Cambria State Marine Conservation Area (SMCA) is a marine protected area located off the coast of the city of Cambria, California on California’s central coast in San Luis Obispo County, California. The marine protected area covers 6.26 sqmi. Within the SMCA recreational fishing and take is allowed while commercial fishing and take of all living marine resources is prohibited.

==History==
Cambria State Marine Conservation Area was established in September 2007 by the California Department of Fish & Game. It was one of 29 marine protected areas adopted during the first phase of the Marine Life Protection Act Initiative. The Marine Life Protection Act Initiative (or MLPAI) is a collaborative public process to create a statewide network of marine protected areas along the California coastline.

==Geography and natural features==

Cambria SMCA is located off the coast of Cambria and adjoins White Rock (Cambria) State Marine Conservation Area. The SMCA is offshore from San Simeon State Park.

This marine protected area is bounded by the mean high tide line and straight
lines connecting the following points in the order listed:
1.
2.
3. and
4. .

==Habitat and wildlife==
Key habitats protected within the SMCA include steelhead streams, kelp forest, rocky intertidal zone, sandy and cobble beach, reef and sandy bottom, pinnacles and offshore rocks. The area is home to various wildlife including sea otters and birds.

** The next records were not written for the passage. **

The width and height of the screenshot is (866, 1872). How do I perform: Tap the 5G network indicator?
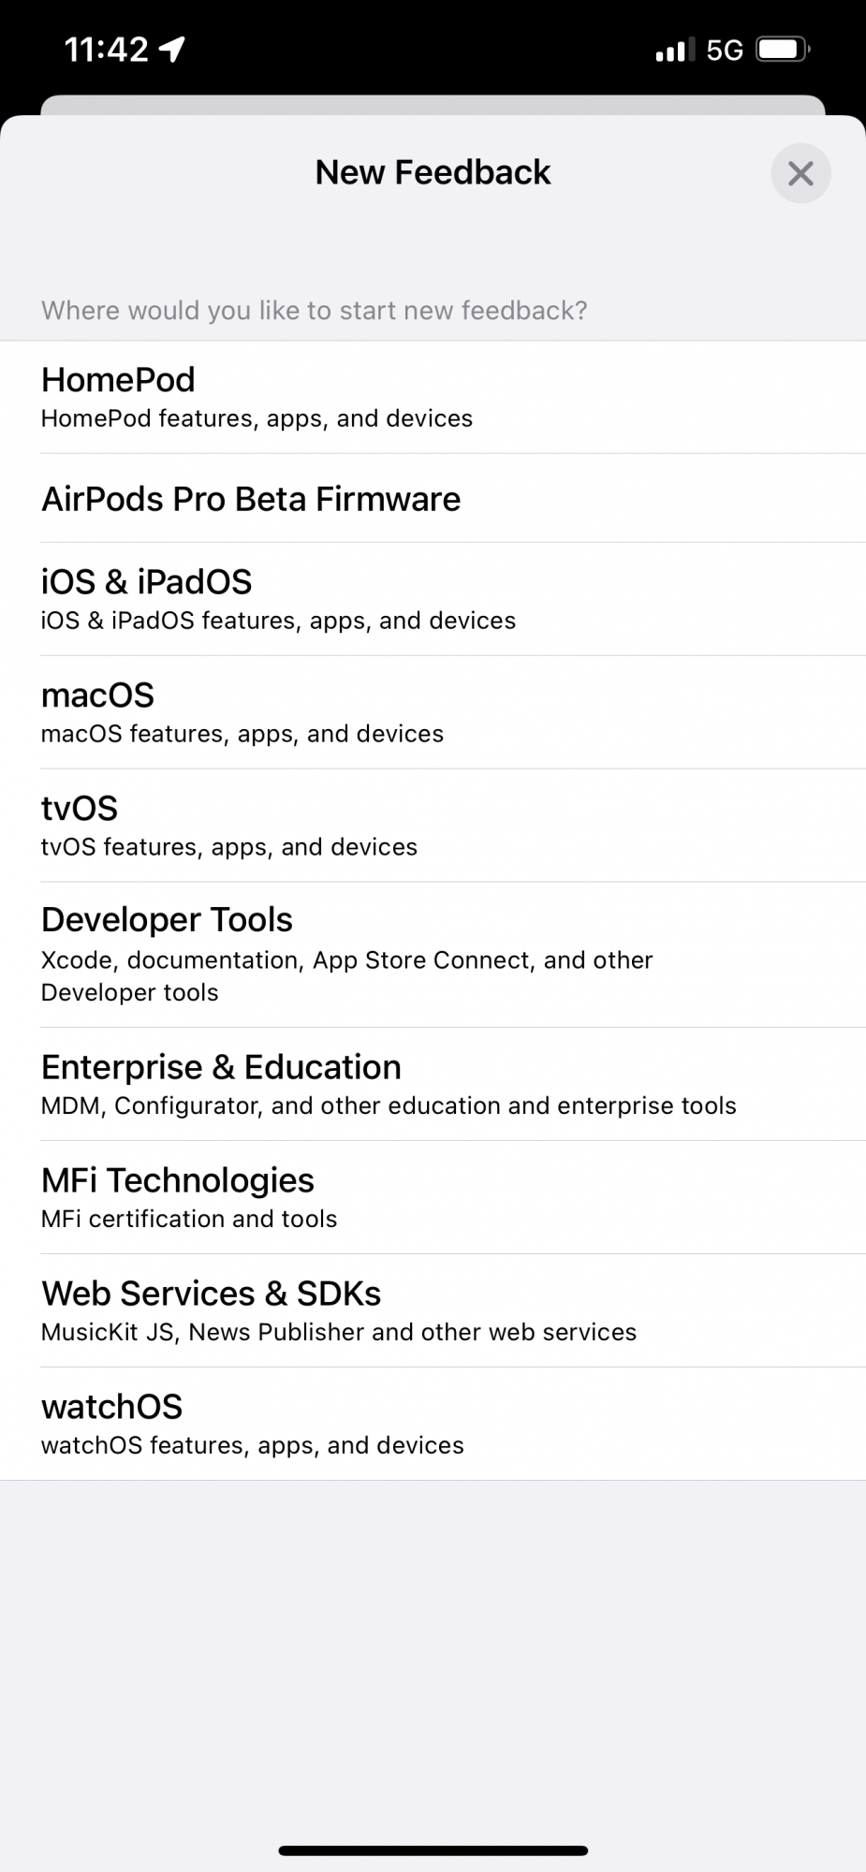[x=724, y=50]
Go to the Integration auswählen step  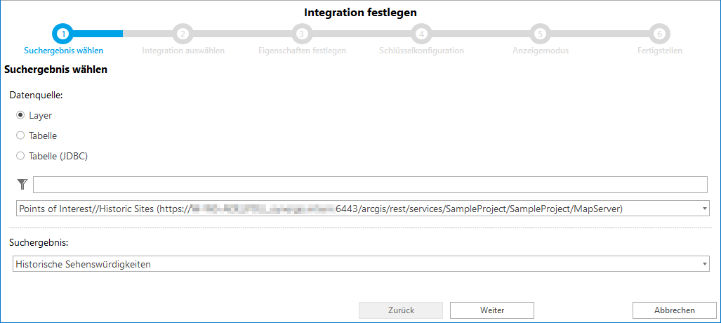183,51
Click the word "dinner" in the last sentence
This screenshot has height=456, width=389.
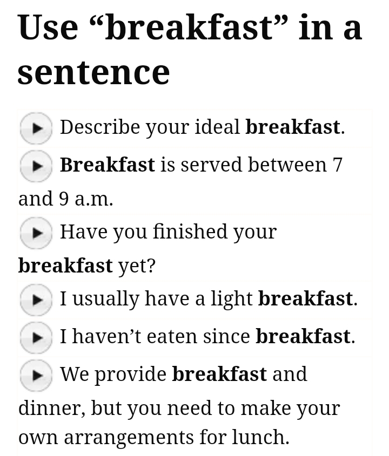click(x=50, y=409)
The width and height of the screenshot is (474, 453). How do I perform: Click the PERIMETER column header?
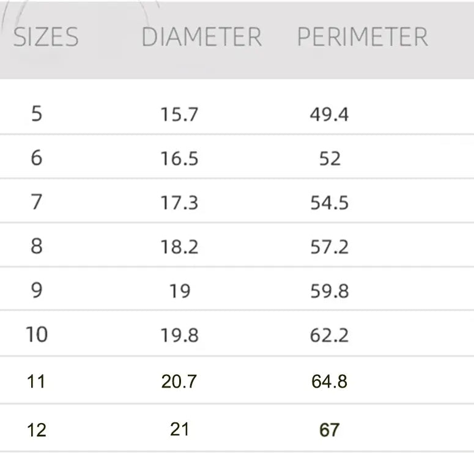click(x=362, y=37)
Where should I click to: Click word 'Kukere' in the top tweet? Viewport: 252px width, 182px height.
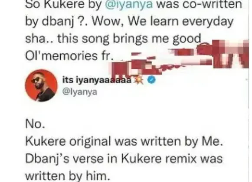(x=64, y=4)
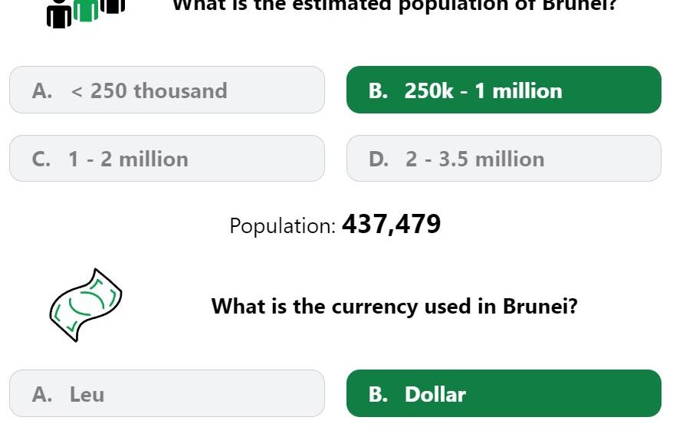Click the 'D.' letter of the population options
673x437 pixels.
379,159
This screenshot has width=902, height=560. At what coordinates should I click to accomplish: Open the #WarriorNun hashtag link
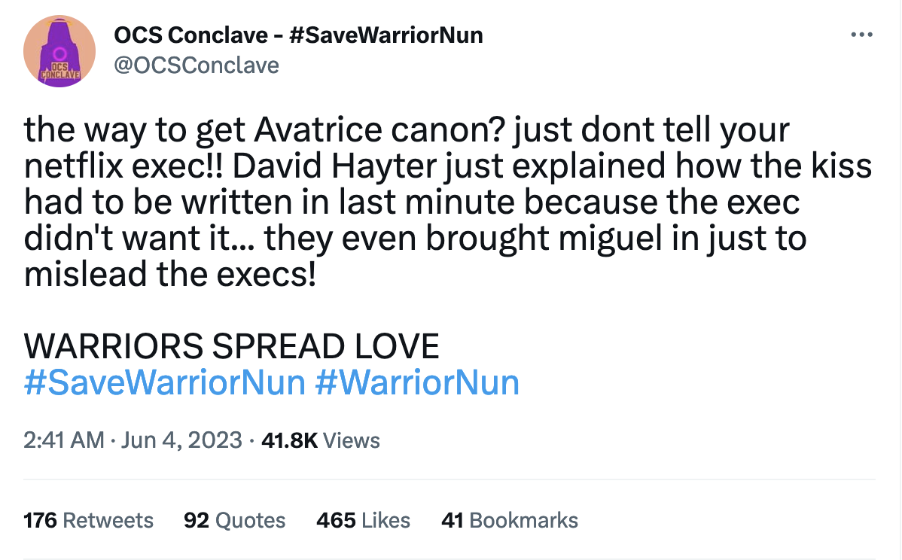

==Recreation and nearby attractions==
The adjacent San Simeon State Park provides scenic and recreational opportunities for year-round visitors. Hiking, fishing, surfing and whale watching are among these opportunities. There are two campgrounds within the park, one primitive.

Hearst Castle, former home of William Randolph Hearst, is at nearby Hearst San Simeon State Historic Monument and offers visitor tours.

California’s marine protected areas encourage recreational and educational uses of the ocean. Activities such as kayaking, diving, snorkeling, and swimming are allowed unless otherwise restricted.

==Scientific monitoring==
As specified by the Marine Life Protection Act, select marine protected areas along California’s central coast are being monitored by scientists to track their effectiveness and learn more about ocean health. Similar studies in marine protected areas located off of the Santa Barbara Channel Islands have already detected gradual improvements in fish size and number.

Local scientific and educational institutions involved in the monitoring include Stanford University’s Hopkins Marine Station, University of California Santa Cruz, Moss Landing Marine Laboratories and Cal Poly San Luis Obispo. Research methods include hook-and-line sampling, intertidal and scuba diver surveys, and the use of Remote Operated Vehicle (ROV) submarines.